Overall Dealership Total Sales
- Despite declining new sales, approximately 62.5% of dealerships still reported increased overall sales. This is due to stronger results from other departments (used, service and parts). However, this is down from the 70% that reported increases in 2018.
- Among those with sales gains, 43%reported increases greater than 10%.
- On average, overall dealership sales increased nearly 6%, a solid increase considering the drop in new sales. The 2018 results showed a 4.75% increase from 2017.
Expenses
- 63% of dealers saw their variable expenses increase. As the unemployment rate hovers at historical lows and the minimum wage continues to rise, dealers are finding it necessary to revise pay plans to retain and attract sales staff.
- Personnel expenses continue to rise. Over 80% of dealerships have seen these costs increase. In order to obtain and retain employees, dealers have had to entice them with more lucrative compensation. On average, personnel costs have risen over 8%.
- Semi fixed expenses continue to rise with nearly 58% of dealers seeing their expenses grow. Many dealerships categorize floor plan interest and advertising in this category. Rising interest rates have driven the cost of funds higher. Semi fixed expenses have increased on average nearly 3.9%.
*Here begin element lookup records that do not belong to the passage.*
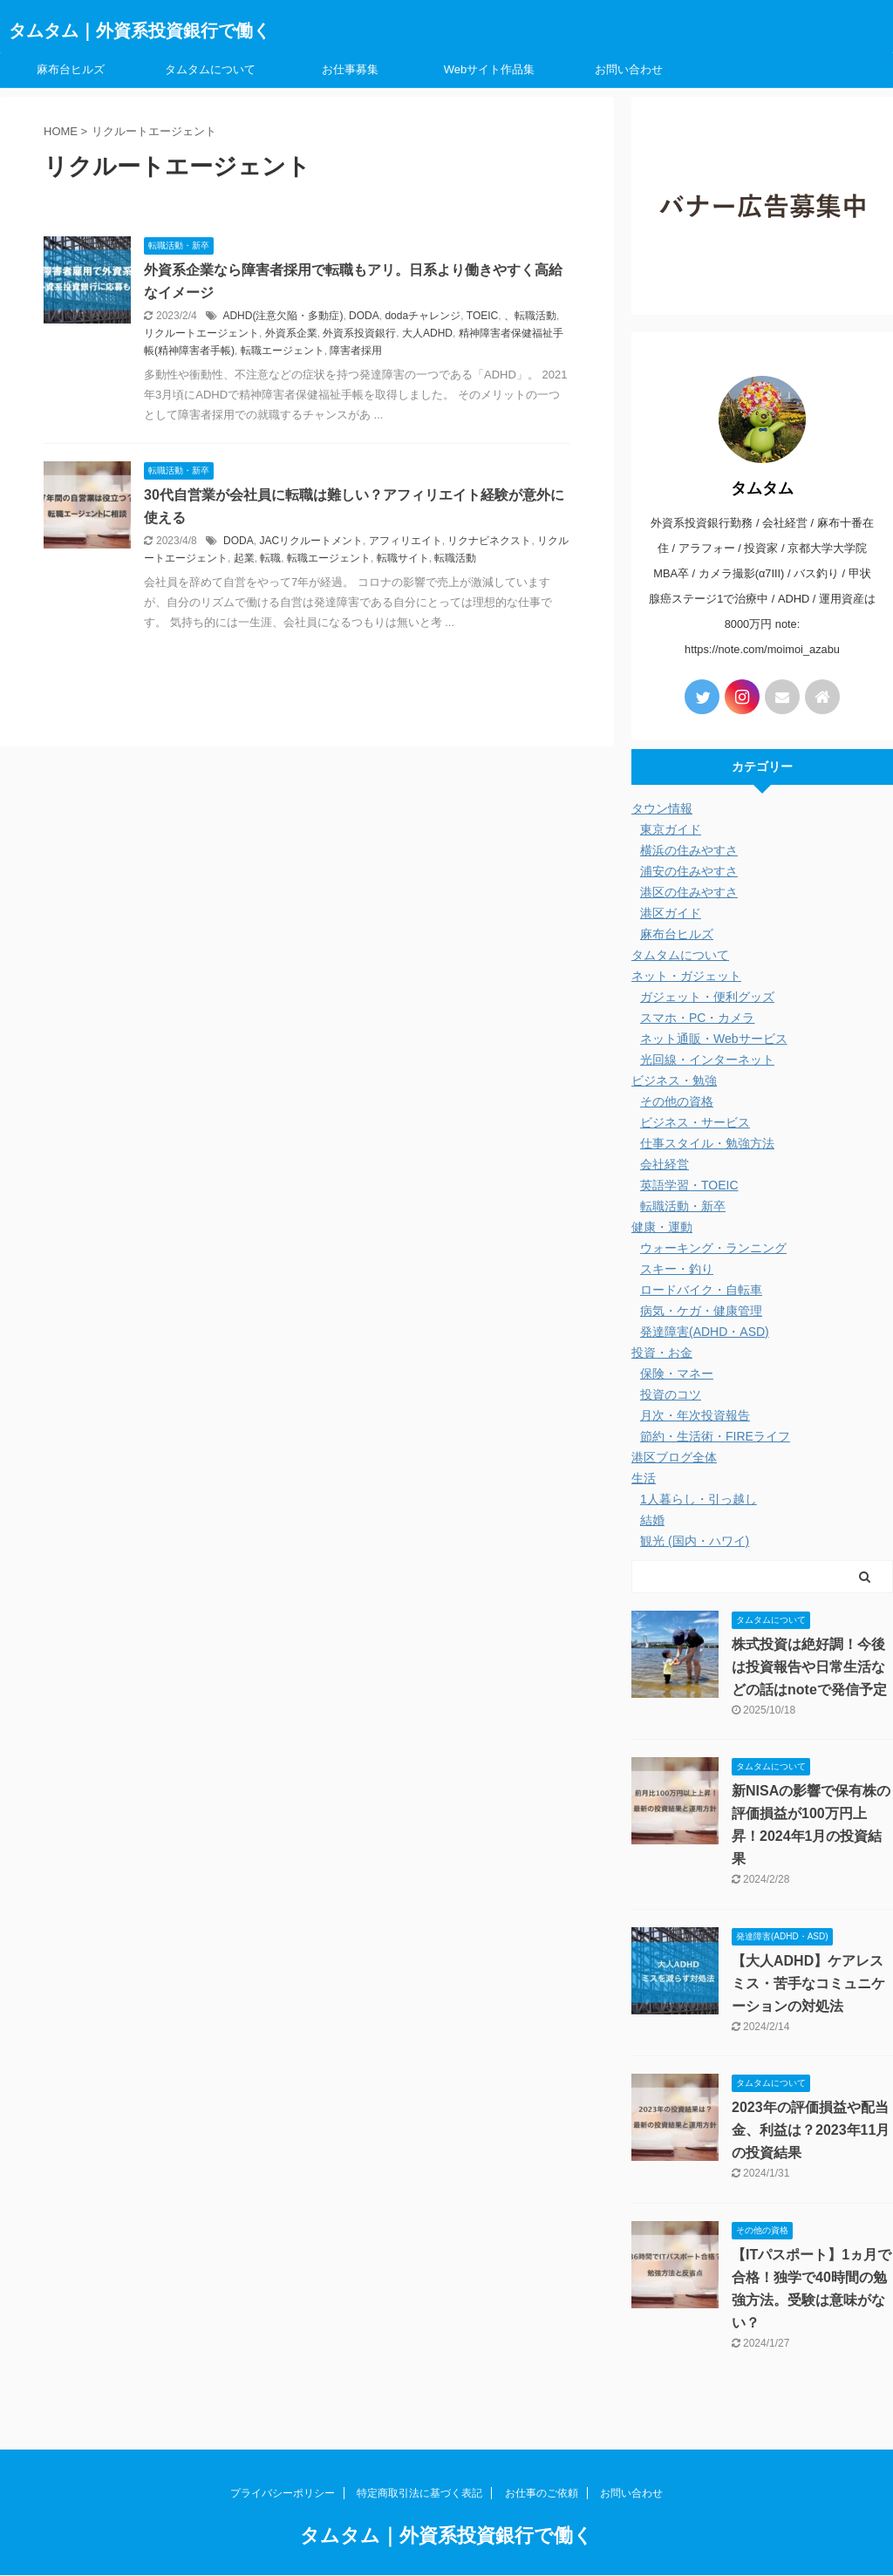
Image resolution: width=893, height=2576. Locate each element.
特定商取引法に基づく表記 (419, 2493)
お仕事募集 (350, 69)
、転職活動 (530, 316)
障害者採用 (356, 350)
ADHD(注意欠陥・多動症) (282, 316)
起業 (244, 558)
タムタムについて (210, 69)
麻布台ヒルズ (71, 69)
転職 (270, 558)
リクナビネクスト (489, 541)
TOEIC (482, 316)
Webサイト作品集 (489, 69)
- Just over 50% of dealerships experienced an increase in fixed expenses though the increase wasn’t as severe as it was in prior years. Overall, fixed expenses increased on average 2.5% compared to an 8.25% increase in 2018. For many dealers, the costs in this category have begun to stabilize.
While a majority of dealers continue to see dealership sales grow, operating costs continue to climb and margins on vehicles sales remain tight. These factors have caused profits to stagnate. Successful dealers must continue to concentrate on all aspects of their business in order to maintain and grow profitability.